Spearfishing on the Coquille River
-Photo by Bob Swingle, ODFW-

June 1, 2023

CHARLESTON, Ore – Spearfishing for smallmouth bass is once again allowed on the Coquille River June 1 – Oct. 31. Spears, spear guns and angling with bait to take smallmouth bass is allowed, and there are no harvest size or limits.

The temporary rule is meant to help reduce impacts of non-native smallmouth bass on wild fall Chinook salmon in the mainstem Coquille River and the East, Middle, North, and South forks. In the South Fork Coquille, the regulation applies from the mouth to the U.S. Forest Service boundary near Powers.

Spearfishing is another tool to remove smallmouth bass and help native fish. Many spear fishing anglers participated in this unique harvest opportunity since 2020.

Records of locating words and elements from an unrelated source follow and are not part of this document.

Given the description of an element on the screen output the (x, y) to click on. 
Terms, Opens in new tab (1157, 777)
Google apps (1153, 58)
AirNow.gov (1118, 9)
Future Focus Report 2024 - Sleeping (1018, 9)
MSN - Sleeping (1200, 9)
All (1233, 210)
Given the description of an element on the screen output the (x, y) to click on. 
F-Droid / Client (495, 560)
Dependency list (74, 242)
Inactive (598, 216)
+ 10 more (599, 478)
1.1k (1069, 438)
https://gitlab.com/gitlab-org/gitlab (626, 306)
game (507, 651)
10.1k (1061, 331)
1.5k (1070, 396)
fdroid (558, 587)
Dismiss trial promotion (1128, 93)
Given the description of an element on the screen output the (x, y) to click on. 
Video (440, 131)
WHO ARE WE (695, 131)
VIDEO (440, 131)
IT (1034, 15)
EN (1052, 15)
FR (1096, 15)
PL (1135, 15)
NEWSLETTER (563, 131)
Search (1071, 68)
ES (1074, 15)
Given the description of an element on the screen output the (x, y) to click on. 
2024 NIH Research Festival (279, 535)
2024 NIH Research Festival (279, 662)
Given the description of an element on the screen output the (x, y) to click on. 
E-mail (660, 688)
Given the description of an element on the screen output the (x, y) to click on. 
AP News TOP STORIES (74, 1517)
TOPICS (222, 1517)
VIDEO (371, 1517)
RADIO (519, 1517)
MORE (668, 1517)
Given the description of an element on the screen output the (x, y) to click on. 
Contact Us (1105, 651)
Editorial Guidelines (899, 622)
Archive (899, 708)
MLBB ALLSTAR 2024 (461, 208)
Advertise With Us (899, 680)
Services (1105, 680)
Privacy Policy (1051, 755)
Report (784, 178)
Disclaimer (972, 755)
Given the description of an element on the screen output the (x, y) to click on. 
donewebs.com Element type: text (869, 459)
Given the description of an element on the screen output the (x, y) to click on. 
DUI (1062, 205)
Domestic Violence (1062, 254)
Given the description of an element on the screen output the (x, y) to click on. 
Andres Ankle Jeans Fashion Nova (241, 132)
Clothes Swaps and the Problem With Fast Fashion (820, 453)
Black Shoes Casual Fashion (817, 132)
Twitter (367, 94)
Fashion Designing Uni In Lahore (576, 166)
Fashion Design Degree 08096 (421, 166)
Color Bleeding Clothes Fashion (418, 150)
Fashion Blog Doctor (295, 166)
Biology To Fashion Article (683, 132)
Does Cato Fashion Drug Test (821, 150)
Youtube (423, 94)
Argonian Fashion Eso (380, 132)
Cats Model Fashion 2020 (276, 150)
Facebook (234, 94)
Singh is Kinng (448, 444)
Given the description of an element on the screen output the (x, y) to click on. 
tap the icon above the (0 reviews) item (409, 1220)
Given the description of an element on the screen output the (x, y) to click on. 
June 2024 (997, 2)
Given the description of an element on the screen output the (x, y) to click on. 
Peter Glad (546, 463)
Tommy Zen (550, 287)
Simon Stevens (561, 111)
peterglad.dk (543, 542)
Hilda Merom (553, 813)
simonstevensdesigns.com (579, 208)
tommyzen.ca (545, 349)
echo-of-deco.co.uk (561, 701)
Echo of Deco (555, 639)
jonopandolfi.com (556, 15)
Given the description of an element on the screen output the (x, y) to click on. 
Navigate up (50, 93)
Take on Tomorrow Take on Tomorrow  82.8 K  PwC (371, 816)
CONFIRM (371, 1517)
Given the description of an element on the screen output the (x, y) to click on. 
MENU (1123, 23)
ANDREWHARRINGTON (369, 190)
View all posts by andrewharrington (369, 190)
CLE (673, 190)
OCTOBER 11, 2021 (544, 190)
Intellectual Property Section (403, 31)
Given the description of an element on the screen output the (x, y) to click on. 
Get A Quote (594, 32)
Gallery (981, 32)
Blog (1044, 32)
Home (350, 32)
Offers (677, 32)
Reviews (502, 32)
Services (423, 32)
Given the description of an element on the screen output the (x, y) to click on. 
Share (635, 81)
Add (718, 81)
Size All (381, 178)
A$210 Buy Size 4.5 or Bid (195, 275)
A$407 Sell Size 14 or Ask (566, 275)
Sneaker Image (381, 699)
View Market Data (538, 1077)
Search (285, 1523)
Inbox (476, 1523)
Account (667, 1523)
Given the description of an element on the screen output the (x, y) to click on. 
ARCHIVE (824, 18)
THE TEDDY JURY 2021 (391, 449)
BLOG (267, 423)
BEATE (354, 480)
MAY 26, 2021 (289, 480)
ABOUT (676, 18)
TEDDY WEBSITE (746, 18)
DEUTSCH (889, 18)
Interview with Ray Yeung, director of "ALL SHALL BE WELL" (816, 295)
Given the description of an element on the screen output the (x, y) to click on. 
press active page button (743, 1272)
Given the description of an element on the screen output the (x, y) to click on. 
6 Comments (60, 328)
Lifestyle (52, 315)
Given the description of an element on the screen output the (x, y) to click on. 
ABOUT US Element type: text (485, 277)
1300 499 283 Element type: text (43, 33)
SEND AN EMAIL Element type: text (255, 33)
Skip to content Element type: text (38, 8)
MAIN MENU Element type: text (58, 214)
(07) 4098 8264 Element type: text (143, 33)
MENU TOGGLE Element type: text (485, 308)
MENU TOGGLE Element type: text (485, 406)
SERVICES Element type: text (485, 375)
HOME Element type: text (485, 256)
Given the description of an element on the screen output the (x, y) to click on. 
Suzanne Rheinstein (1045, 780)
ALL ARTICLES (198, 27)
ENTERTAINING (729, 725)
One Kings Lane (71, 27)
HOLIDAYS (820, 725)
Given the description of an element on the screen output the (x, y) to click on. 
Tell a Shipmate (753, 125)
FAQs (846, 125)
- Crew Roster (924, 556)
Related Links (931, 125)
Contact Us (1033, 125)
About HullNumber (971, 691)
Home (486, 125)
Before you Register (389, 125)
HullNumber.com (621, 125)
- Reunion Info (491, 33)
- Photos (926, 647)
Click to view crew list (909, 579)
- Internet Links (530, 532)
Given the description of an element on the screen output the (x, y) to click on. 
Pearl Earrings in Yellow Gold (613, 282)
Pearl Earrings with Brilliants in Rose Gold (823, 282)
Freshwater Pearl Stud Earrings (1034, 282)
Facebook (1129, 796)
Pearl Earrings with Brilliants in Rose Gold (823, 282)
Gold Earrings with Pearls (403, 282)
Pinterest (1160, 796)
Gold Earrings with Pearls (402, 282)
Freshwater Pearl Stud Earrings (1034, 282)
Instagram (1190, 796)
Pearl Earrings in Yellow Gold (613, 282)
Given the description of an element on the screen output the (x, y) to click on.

Anglers can use access maps to the South Fork Coquille and lower Coquille and a map of smallmouth bass distribution to target these fish. ODFW has a helpful series of videos on spearfishing the Coquille River, including how to build your own fishing spear and how to filet a smallmouth bass.

Although wild fall chinook in the Coquille suffered from poor ocean conditions, predation by smallmouth bass is the primary reason these fish have not rebounded to the same extent as in other coastal rivers.  Smallmouth bass predating on Pacific lamprey and other native species is also a concern.

Since discovery of illegally introduced smallmouth bass in the Coquille River, these invasive fish expanded their range and now are present up to the Forest Service boundary above Powers in the South Fork, up to Laverne Park in the North Fork, and up to Sandy Creek in the Middle Fork. Warm summer temperatures and low flows favor smallmouth bass over native fish and allow them to make further inroads into salmon habitat.

ODFW and partners, including the Coquille Indian Tribe, electrofished for smallmouth bass the past three years and will continue to investigate other removal methods to reduce predation on juvenile wild fall Chinook.

Multiple age classes of smallmouth bass were first confirmed in the Coquille in 2011 meaning the fish had been in the river for multiple spawning cycles.